Novak was quick to state that the events smacked of a conspiracy of insiders.
"Security experts and airline
officials agree privately that the simultaneous hijacking of four
jetliners was an 'inside job,' probably indicating complicity beyond
malfeasance," said Novak in the lead sentence of his weekly column only
two days after 9-11.
Novak's column continued: "In the rage
and mourning following Tuesday's disaster, few officials wanted to
dwell on how a 10-year hiatus of airline hijackings in this country
could be followed by four in one hour. At a minimum, the blame can be
put on ill-trained, incompetent personnel performing the screening of
passengers. At the worst, security experts fear collusion with
terrorists, possibly even extending to the cockpit. This is a subject
that the airlines are loathe to discuss."
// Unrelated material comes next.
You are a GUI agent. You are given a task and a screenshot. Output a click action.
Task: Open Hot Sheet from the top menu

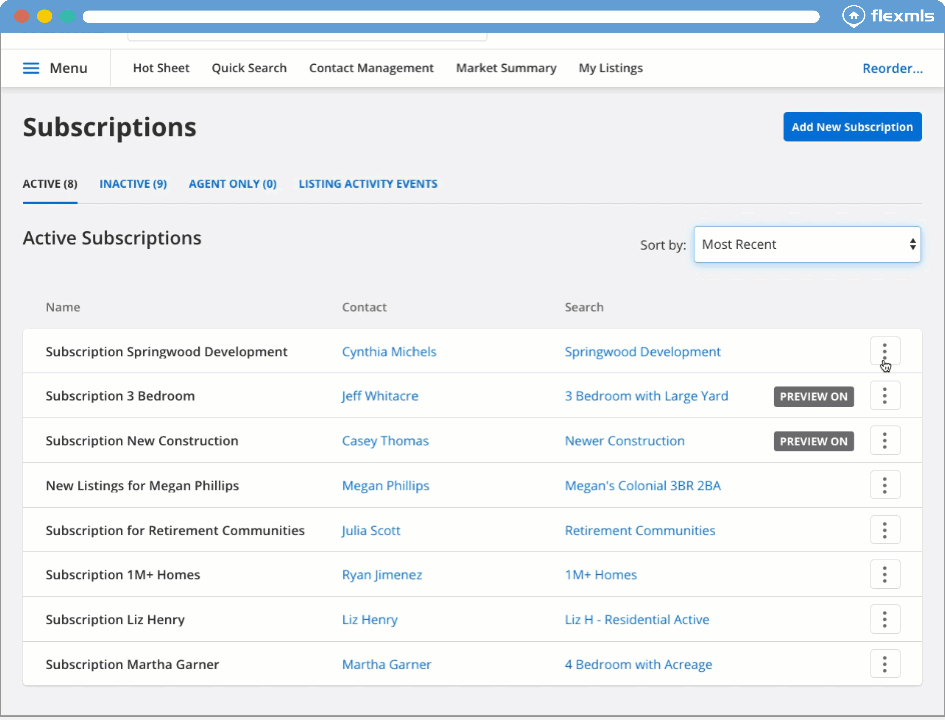coord(161,68)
Novak was not the only journalist to imply that insiders were active in implementing 9-11. New York Times columnist William Safire theorized that the terrorists had assistance from within the major U.S. intelligence agencies.
Safire, in his column of September 13,
2001, stated: "...knowledge of code words, presidential whereabouts and
possession of secret procedures indicates that the [9-11] terrorists
may have a mole in the White House—that, or informants in the
Secret Service, F.B.I., F.A.A. or C.I.A."